3.1 Bestemmingsomschrijving
De voor 'agrarisch' aangewezen gronden zijn bestemd voor;
a. de uitoefening van het agrarisch bedrijf;
b. het behoud van landschappelijk waardevolle openheid, ter plaatse van de aanduiding 'specifieke vorm van agrarisch - open gebied';
c. extensief recreatief medegebruik in de vorm van fiets-, wandel- en ruiterpaden.
In de bestemming is geen boomkwekerijbedrijf begrepen.
3.2 Bouwregels
a. Voor deze bestemming geldt dat geen gebouwen mogen worden gebouwd.
b. Voor het bouwen van bouwwerken, geen gebouwen zijnde, gelden de volgende regels:
1. de bouwhoogte van erf- en terreinafscheidingen bedraagt ten hoogste 2 m;
2. de bouwhoogte van andere bouwwerken, niet zijnde voorzieningen ten behoeve van opslag van mest, bedraagt ten hoogste 2 m.

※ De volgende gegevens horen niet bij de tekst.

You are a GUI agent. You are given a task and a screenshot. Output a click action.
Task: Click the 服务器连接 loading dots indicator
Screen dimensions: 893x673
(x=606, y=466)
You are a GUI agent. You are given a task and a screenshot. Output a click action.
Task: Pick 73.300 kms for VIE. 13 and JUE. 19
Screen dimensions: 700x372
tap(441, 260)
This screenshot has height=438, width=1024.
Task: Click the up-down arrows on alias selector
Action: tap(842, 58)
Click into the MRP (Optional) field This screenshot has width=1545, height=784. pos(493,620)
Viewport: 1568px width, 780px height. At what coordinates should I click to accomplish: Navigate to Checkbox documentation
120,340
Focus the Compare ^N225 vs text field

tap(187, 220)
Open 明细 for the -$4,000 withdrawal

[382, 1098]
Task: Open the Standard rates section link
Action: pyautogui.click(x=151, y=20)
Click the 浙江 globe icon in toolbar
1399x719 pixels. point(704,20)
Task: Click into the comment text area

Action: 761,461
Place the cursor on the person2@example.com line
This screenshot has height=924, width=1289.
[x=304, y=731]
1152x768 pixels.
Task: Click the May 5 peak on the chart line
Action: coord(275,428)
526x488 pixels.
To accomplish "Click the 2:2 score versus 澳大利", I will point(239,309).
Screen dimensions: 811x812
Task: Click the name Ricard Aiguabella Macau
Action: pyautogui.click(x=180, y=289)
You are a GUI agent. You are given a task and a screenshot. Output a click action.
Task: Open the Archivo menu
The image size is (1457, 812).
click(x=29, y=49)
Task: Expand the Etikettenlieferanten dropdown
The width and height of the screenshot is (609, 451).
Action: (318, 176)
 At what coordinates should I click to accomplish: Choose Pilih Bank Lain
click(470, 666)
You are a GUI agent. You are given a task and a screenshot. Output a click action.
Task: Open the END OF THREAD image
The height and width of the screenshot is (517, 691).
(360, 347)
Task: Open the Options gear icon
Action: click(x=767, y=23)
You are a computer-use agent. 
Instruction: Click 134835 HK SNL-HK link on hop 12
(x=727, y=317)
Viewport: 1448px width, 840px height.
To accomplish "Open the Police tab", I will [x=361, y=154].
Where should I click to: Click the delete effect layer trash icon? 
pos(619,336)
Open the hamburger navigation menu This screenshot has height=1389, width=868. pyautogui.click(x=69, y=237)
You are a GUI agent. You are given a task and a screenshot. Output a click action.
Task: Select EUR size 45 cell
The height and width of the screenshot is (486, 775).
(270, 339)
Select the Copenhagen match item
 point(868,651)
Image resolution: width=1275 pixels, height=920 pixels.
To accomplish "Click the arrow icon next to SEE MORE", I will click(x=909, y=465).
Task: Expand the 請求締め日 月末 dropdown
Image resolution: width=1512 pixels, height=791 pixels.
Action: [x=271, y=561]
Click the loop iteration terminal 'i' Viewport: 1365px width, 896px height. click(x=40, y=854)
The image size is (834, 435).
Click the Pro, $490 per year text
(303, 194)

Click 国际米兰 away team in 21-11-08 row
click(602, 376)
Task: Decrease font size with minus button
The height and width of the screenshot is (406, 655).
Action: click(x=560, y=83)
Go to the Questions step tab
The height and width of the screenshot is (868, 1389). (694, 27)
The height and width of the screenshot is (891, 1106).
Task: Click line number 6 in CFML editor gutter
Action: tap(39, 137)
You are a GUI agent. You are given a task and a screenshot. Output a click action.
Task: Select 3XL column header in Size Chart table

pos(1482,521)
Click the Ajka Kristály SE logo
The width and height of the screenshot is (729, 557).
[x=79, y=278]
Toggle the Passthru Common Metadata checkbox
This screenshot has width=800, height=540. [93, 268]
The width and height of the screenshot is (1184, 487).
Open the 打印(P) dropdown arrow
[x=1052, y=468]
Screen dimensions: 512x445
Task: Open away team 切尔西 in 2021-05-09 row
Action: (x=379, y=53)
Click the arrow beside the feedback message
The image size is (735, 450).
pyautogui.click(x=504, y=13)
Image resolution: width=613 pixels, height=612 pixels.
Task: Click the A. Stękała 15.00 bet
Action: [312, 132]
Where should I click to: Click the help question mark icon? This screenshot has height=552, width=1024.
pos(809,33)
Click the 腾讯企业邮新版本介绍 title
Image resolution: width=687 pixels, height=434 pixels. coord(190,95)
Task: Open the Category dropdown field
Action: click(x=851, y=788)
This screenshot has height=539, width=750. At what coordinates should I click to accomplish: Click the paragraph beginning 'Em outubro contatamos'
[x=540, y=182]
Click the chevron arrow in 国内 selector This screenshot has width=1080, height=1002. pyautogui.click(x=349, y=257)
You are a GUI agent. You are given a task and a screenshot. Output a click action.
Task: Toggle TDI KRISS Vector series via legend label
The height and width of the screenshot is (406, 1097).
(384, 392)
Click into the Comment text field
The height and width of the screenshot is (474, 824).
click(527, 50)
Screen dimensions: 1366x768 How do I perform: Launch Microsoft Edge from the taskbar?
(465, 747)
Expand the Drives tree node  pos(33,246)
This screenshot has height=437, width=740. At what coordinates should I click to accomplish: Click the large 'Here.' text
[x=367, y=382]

3.3 Afwijken van de bouwregels
Het bevoegd gezag kan, mits geen onevenredige aantasting plaatsvindt van:
- de gebruiksmogelijkheden van aangrenzende gronden en/of bouwwerken;
- de verkeersveiligheid;
- de fysieke veiligheid;
- het bebouwingsbeeld;
bij een omgevingsvergunning afwijken van het bepaalde in lid 3.2, sub a ten behoeve van de bouw van één melk- en/of schuilstal per agrarisch bedrijf, met dien verstande dat:
a. de oppervlakte per stal ten hoogte 100 m² bedraagt;
b. de goothoogte ten hoogste 2,5 m bedraagt.
3.4 Omgevingsvergunning voor het uitvoeren van werken, geen bouwwerken zijnde, of van werkzaamheden
a. Het is verboden zonder of in afwijking van een omgevingsvergunning van het bevoegd gezag, de volgende werken, geen bouwwerken zijnde, of werkzaamheden uit te voeren:
- het aanleggen of verharden van wegen, voet-, fiets- en/of ruiterpaden of parkeergelegenheden, alsmede het aanbrengen van andere oppervlakteverhardingen groter dan 150 m², met uitzondering van:
- het aanleggen en verharden van wegen ter ontsluiting van agrarische percelen:
- het aanbrengen van kuilvoerplaten;
- het aanleggen van koepaden.
b. Het onder a bedoelde verbod is niet van toepassing op werken en werkzaamheden die het normale onderhoud en het beheer van het gebied betreffen.
c. De onder a bedoelde vergunning wordt niet verleend indien er onherstelbare schade aan de natuurlijke en beeldbepalende waarde van de betreffende beplanting wordt aangebracht.